Prosecutors in Istanbul launched an investigation against Thodex on Thursday, following allegations that its website shut down Wednesday and Ozer fled the nation with stolen investments, the Agence-France Presse (AFP) reported.

On Thursday, Turkish security officials released a photo of Ozer going through a passport check at an Istanbul airport. Local media reported that the Thodex founder was allegedly traveling to either Albania or Thailand, according to AFP.

State-run Turkish media, Anadolu Agency, said investigators are searching the Thodex office and seizing the platform’s assets, including vehicles, bank accounts, holdings and shares.

The allegations against Ozer come after Thodex announced an abrupt halt to its trading on Wednesday, and said the website would need five working days to recover while finalizing an unspecified partnership transaction, according to Bloomberg.

The same day, Ozer stopped answering phone calls, and users’ assets were frozen, prompting a sharp outcry and suspicions that the company was ceasing operations.

“There has been no access to Thodex website for more than 24 hours.
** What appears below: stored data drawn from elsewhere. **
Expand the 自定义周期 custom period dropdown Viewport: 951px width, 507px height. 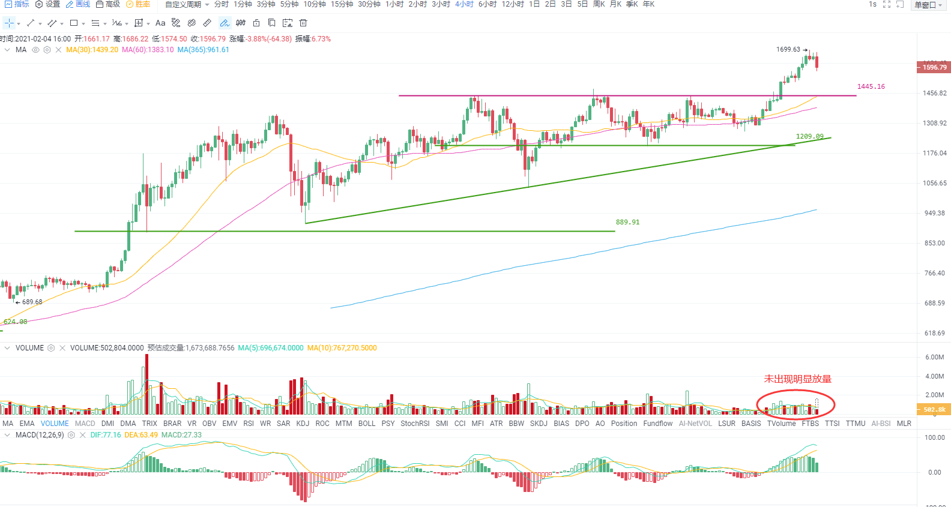(x=187, y=4)
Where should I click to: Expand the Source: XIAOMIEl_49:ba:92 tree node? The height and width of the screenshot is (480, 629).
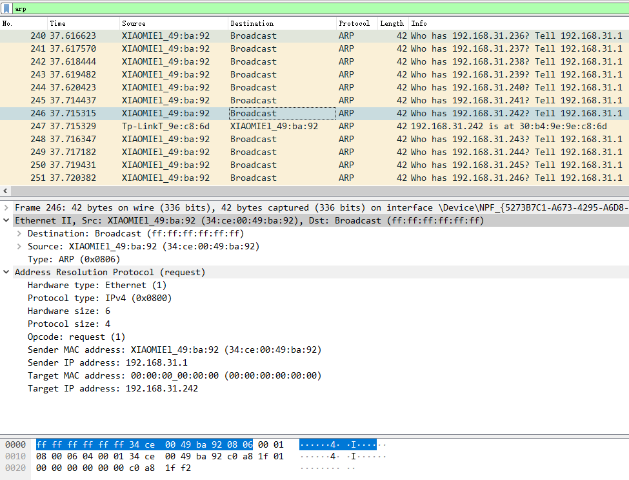point(19,246)
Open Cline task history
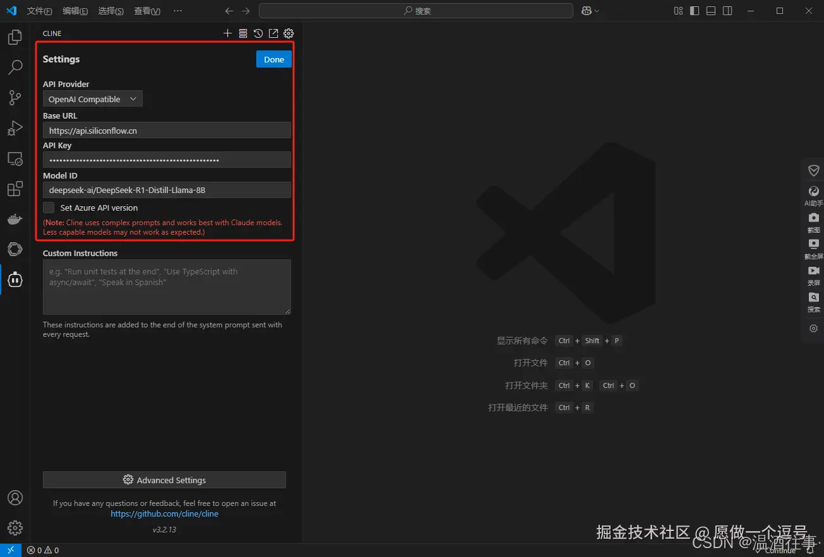 tap(258, 33)

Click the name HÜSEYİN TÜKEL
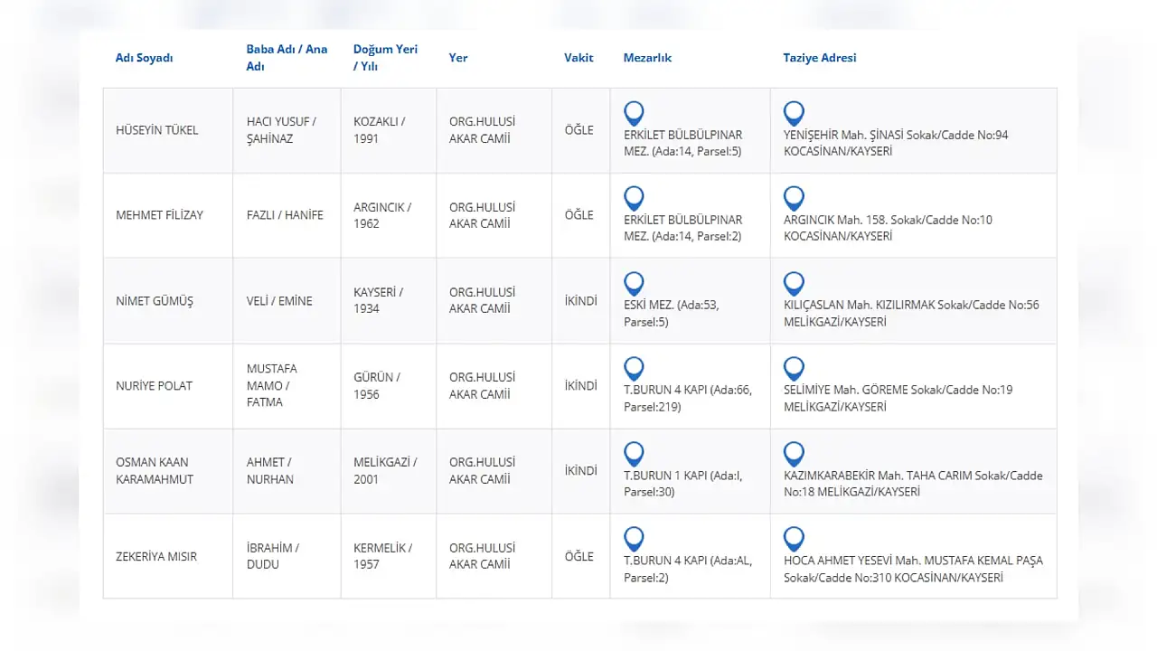[x=156, y=130]
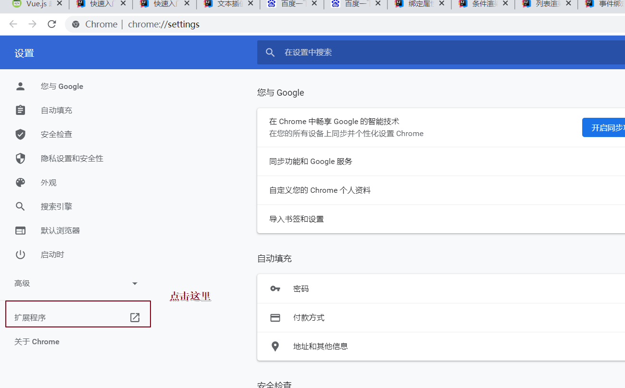The height and width of the screenshot is (388, 625).
Task: Open 安全检查 via its shield checkmark icon
Action: pos(20,135)
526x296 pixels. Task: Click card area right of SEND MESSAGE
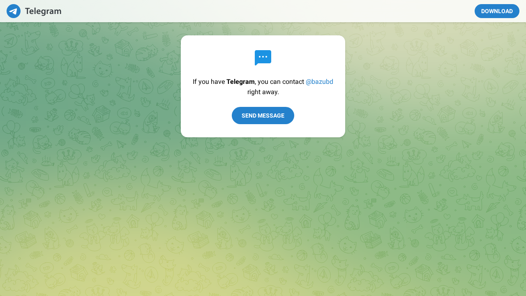[320, 116]
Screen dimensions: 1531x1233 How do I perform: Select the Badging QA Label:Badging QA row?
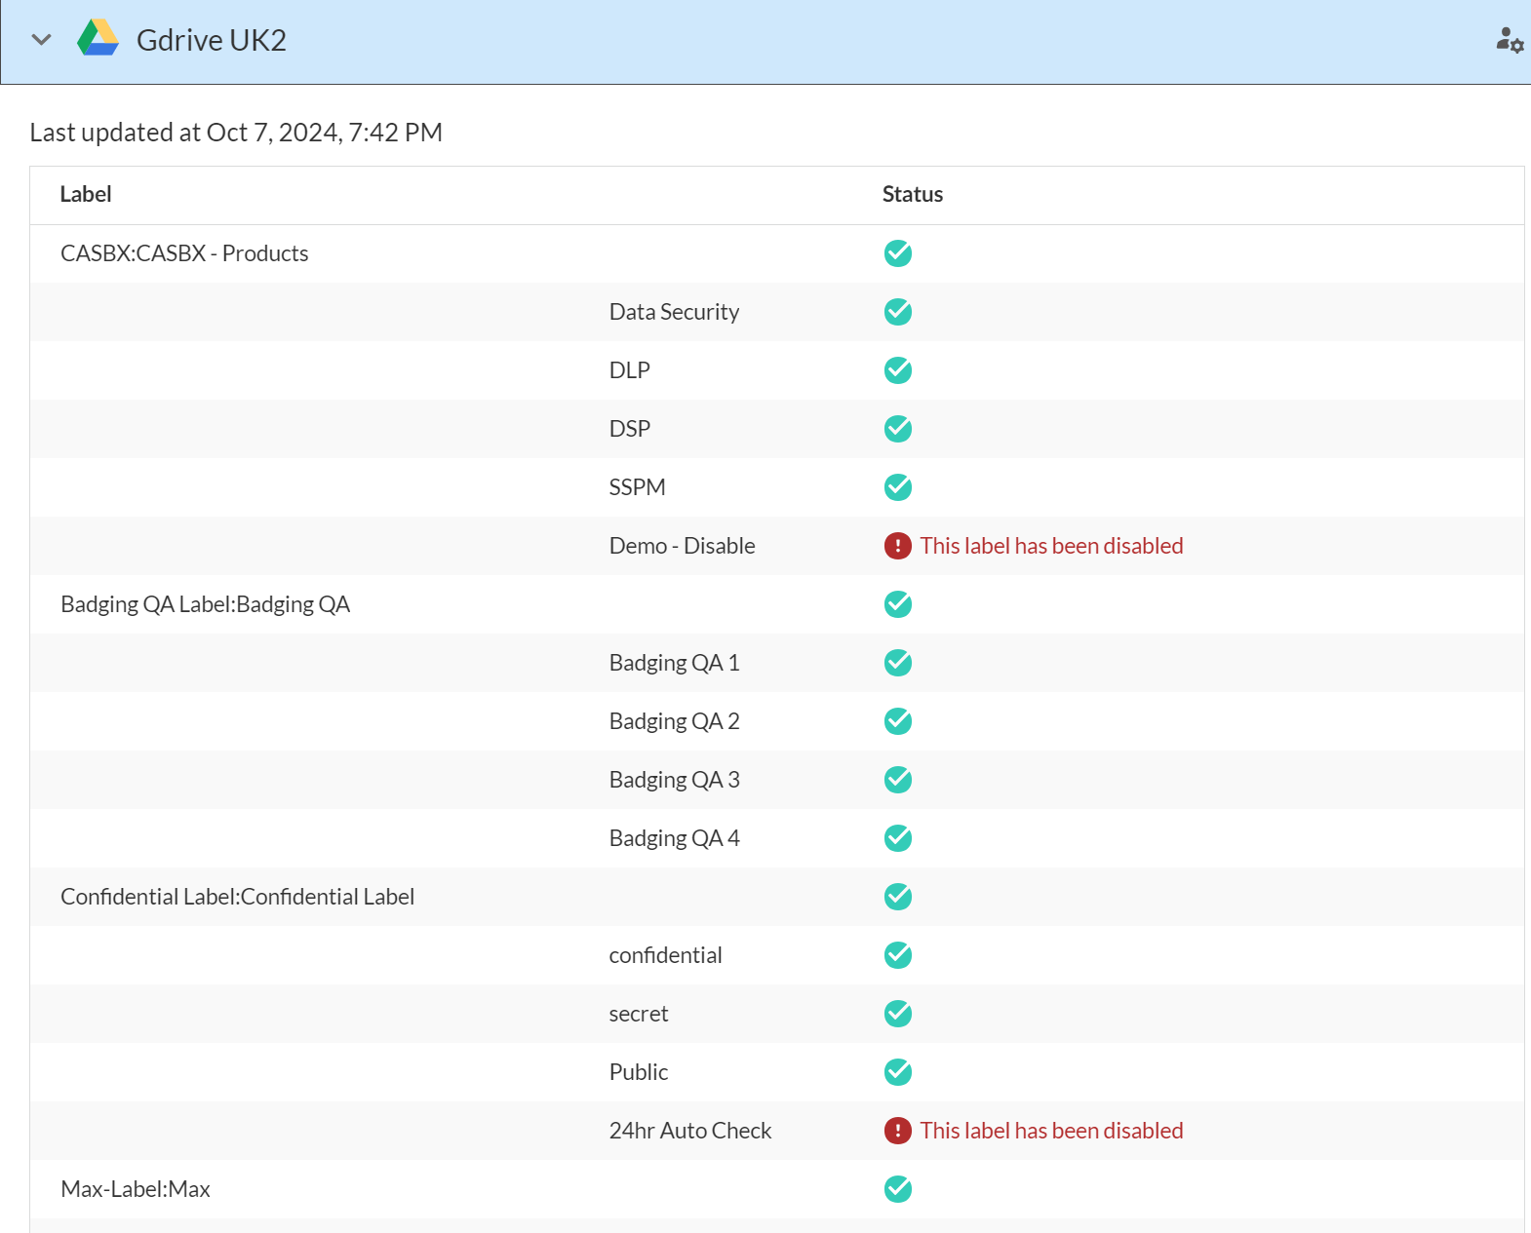click(x=205, y=604)
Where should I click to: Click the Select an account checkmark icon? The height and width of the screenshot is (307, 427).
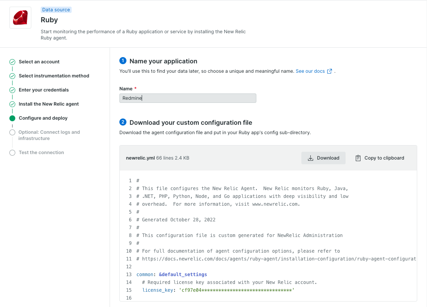point(13,62)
Hundreds of thousands of users cannot get access to wallets holding their crypto assets or cash money,” Oguz Evren Kilic, a lawyer representing an unspecified number of Thodex users, told AFP. “We have started the legal procedures and lodged a complaint at the prosecutor’s office.”

Thodex’s shuttering has left the remaining assets of some 390,000 users, reportedly worth $2 billion, “irretrievable,” Kilic added in an interview with Bloomberg.

On Thursday, Thodex’s lawyer, Bedirhan Oguz Basibuyuk, told Bloomberg that he doesn’t know where Ozer is, but that he plans to return to Turkey once payments to all users have been made.

The attorney told the news outlet that Ozer would have either “been arrested or committed suicide,” due to declining assets and internal struggles to meet financial demand, if he had stayed in the country.

“There was a decline in Thodex’s assets. When too many users demanded their money back, the company was unable to meet those,” Basibuyuk told Bloomberg.

Kilic added on Thursday that officials are in the process of confirming Ozer’s location.

“The process will continue in court. One would hope that [Thodex] takes positive steps and the problem is resolved quickly, but the situation is getting grave each passing minute,” Kilic told AFP in a phone interview.

Thodex, which has been operating since 2017, is not the largest cryptocurrency exchange in Turkey but has been gaining popularity in recent years due to Ozer’s aggressive online campaigning.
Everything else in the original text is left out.